ここで、スタートアップは、リソース、特に資金面に関しては、ウィークポイントですが、スピード感、事業アイデアから製品化までの速度は、大企業にとって、今の段階では脅威ではないものの、企業内におけるイノベーションを促したい場合、または組織を大きく変えていきたい起爆剤を用いたい場合、スタートアップ企業の状況は喉から手が出るほど欲しい状況なのです。
大企業との付き合い方
とは言っても、大企業の思惑や、進め方は良く分からない、という方も多いのが事実です。

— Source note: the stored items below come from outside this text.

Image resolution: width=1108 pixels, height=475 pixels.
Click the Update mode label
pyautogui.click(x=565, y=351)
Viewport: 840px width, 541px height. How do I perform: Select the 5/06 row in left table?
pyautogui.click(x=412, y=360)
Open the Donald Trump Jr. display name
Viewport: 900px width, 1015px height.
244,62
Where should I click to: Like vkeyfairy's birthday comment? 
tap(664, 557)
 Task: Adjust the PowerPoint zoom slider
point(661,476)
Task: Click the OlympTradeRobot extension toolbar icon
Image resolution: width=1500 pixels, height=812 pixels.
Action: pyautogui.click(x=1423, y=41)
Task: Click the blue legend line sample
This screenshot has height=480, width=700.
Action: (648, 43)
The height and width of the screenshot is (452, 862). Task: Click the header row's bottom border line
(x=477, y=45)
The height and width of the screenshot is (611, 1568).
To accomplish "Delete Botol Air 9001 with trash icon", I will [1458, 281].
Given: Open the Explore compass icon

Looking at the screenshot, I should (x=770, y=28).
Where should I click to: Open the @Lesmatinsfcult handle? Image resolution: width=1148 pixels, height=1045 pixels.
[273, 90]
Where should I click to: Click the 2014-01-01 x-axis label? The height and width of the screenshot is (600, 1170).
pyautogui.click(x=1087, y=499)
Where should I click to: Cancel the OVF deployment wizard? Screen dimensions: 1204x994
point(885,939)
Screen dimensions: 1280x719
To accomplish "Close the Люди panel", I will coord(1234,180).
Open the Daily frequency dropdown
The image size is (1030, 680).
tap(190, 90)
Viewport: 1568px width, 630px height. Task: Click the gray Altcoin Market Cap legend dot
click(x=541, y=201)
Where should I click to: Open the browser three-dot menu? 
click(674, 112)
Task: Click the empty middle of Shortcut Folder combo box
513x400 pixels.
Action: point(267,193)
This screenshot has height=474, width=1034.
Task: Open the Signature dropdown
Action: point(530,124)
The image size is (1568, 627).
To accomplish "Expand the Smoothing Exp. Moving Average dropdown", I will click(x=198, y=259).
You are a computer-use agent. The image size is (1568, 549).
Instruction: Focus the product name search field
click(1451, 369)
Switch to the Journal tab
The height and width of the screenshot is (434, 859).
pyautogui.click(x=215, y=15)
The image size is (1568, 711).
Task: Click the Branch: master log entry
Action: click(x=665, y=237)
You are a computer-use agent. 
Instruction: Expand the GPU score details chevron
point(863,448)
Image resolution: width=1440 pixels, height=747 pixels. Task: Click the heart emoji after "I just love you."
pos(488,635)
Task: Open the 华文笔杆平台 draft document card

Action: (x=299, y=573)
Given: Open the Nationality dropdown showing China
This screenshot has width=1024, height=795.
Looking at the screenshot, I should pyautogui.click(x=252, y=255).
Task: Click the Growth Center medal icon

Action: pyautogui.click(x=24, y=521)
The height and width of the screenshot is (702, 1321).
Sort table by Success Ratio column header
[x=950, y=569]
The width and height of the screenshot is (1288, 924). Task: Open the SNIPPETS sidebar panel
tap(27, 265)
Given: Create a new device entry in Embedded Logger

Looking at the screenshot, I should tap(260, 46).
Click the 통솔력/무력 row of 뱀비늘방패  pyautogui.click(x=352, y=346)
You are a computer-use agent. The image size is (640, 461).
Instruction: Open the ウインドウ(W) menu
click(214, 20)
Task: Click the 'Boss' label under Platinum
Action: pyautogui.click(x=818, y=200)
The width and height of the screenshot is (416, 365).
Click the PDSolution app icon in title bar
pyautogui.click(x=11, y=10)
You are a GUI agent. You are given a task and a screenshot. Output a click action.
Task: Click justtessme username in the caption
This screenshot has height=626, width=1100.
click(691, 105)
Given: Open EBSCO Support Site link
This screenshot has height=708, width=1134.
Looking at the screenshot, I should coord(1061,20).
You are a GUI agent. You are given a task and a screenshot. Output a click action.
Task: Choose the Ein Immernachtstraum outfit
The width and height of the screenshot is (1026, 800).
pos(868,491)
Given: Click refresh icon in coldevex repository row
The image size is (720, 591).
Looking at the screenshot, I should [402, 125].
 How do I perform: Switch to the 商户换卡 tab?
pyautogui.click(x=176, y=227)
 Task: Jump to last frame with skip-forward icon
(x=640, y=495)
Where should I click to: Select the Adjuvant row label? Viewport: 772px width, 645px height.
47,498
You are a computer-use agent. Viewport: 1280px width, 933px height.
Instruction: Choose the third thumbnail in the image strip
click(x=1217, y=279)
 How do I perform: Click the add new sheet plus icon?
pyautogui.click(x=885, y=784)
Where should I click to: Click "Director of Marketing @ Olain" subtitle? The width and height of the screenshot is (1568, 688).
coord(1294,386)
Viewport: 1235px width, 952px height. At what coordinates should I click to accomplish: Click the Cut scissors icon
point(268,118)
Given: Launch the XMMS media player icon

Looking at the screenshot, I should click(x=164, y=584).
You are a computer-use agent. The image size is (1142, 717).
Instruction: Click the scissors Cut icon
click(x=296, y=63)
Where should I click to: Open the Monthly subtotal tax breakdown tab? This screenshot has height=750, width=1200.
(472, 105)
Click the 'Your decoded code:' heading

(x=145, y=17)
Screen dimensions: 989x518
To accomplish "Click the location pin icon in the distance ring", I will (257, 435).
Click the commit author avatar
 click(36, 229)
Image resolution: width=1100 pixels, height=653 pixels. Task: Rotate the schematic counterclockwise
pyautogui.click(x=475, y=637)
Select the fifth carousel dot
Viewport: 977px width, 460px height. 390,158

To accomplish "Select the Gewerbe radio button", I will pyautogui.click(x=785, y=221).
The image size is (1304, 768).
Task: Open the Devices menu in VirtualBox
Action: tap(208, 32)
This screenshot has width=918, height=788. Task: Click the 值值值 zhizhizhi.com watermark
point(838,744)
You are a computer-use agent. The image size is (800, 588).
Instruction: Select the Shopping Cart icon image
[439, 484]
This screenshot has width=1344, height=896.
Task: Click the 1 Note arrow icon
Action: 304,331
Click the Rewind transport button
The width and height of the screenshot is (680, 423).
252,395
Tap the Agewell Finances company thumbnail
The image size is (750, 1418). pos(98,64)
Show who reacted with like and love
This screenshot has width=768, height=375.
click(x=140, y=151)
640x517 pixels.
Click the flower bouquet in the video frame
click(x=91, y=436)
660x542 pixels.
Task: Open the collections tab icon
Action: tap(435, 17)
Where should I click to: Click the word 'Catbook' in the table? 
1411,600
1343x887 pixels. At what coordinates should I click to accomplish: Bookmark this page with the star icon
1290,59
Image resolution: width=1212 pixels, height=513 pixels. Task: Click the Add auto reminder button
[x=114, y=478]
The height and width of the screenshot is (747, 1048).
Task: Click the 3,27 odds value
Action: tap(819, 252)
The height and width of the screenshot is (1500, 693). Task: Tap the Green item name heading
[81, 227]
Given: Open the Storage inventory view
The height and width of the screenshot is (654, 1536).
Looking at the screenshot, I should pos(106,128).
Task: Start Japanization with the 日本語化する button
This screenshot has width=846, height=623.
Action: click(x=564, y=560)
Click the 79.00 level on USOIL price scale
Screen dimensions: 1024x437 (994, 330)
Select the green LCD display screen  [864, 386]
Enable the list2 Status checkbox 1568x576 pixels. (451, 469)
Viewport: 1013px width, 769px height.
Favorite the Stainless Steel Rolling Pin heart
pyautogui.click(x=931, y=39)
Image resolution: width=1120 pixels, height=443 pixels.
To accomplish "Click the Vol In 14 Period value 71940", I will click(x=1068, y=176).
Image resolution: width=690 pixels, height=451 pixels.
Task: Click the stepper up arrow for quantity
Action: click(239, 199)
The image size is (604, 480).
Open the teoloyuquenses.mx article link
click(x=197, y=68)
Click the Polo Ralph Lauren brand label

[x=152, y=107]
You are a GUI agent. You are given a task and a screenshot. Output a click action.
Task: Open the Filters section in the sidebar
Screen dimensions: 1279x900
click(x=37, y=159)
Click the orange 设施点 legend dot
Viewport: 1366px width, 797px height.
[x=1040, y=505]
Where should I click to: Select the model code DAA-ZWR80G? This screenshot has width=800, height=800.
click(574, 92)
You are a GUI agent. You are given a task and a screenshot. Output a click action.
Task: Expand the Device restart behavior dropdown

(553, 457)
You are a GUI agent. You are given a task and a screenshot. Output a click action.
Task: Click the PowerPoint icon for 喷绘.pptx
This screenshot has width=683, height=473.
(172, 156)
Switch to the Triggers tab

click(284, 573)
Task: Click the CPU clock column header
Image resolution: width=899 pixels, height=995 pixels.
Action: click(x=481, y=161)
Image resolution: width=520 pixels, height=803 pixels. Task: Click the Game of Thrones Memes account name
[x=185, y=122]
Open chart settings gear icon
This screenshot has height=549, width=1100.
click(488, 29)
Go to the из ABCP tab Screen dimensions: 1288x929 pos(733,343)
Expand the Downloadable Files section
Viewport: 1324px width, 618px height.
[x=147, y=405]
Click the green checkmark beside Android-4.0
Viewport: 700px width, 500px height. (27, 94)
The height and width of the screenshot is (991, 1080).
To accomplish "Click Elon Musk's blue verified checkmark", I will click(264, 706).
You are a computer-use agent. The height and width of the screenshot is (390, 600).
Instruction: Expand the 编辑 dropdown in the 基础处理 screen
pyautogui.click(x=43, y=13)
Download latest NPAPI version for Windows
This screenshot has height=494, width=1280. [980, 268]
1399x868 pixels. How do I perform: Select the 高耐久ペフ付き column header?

そこで、大企業がスタートアップ買収において3つのステップに分けて整理することが出来ますので、ご紹介します。
1.イノベーション・ディスラプションへのタッチポイント
上述のとおり、スタートアップ企業がやっていることに対して、試験的に興味関心がある状態のときです。
ここでスタートアップとしては、製品がプロトタイプでも良いので、完成している場合、この興味関心度合いは一気に高めていくことが出来ます。
組織化、組織的である必要は無く、ある意味、一点突破できる力が、第三者に可視化できれば十分でしょう。
2.共に汗をかく
このステップでは、大企業が1、で投資・出資をしたことに加え、より大企業内にけるリソースを利活用する、または追加出資をする、直接出資でなくとも、大企業の中において、新たな人財を登用するなどの動きを見せるステップです。
1.と比べると大分、本気度が増していることが見て取れます。
ココの段階に来ると、1.の投資先の中でも数社残るか否か、といったところでしょうか。
3.取り込み・買収
この段階は最終段階です。
スタートアップへの出資で終わらず、買収をしたい、つまり大企業のグループ傘下に入るということになります。
ここで創業オーナーの立ち位置がどうなるのか、は、イグジットの方針にもよりますし、買収時点の保有株式の譲渡割合にもよります。
以上のような3つの段階、ステップがある、と認識しておくことで、
「逆算思考」
として、イグジットとして、M&Aを狙う、バイアウトをするんだ、というところからスタートする場合には、それぞれのマイルストンで、創業者としての役割、自らのコミットメントを設定していくことが、近道になるでしょう。
(スタートアップ買収へ向けた3ステップ 弊社作成)
まとめ
スタートアップ買収の価値評価については、コーポレートベンチャーキャピタル、といういわゆる、事業会社が設立したベンチャー投資の会社が、上述の通り、
・自社へ取り込んで、何らかの相乗効果を狙う
ことを目的として買収するため、単純な金融投資家が背景にいる「ベンチャーキャピタル」からすると、価値評価、価格評価を押し上げているといった声もあるようです。
しかしながら、これまでのベンチャーキャピタルの評価が正解であったかというと、一概に正しかった、と言えないのが実情ではないでしょうか。
取引相手が、複数出ることによって、スタートアップ企業側にとっては、
「適正な競争環境のもと投資家を探せる」
といった観点で、今後もCVCの投資環境がより充実していくことを期待しています。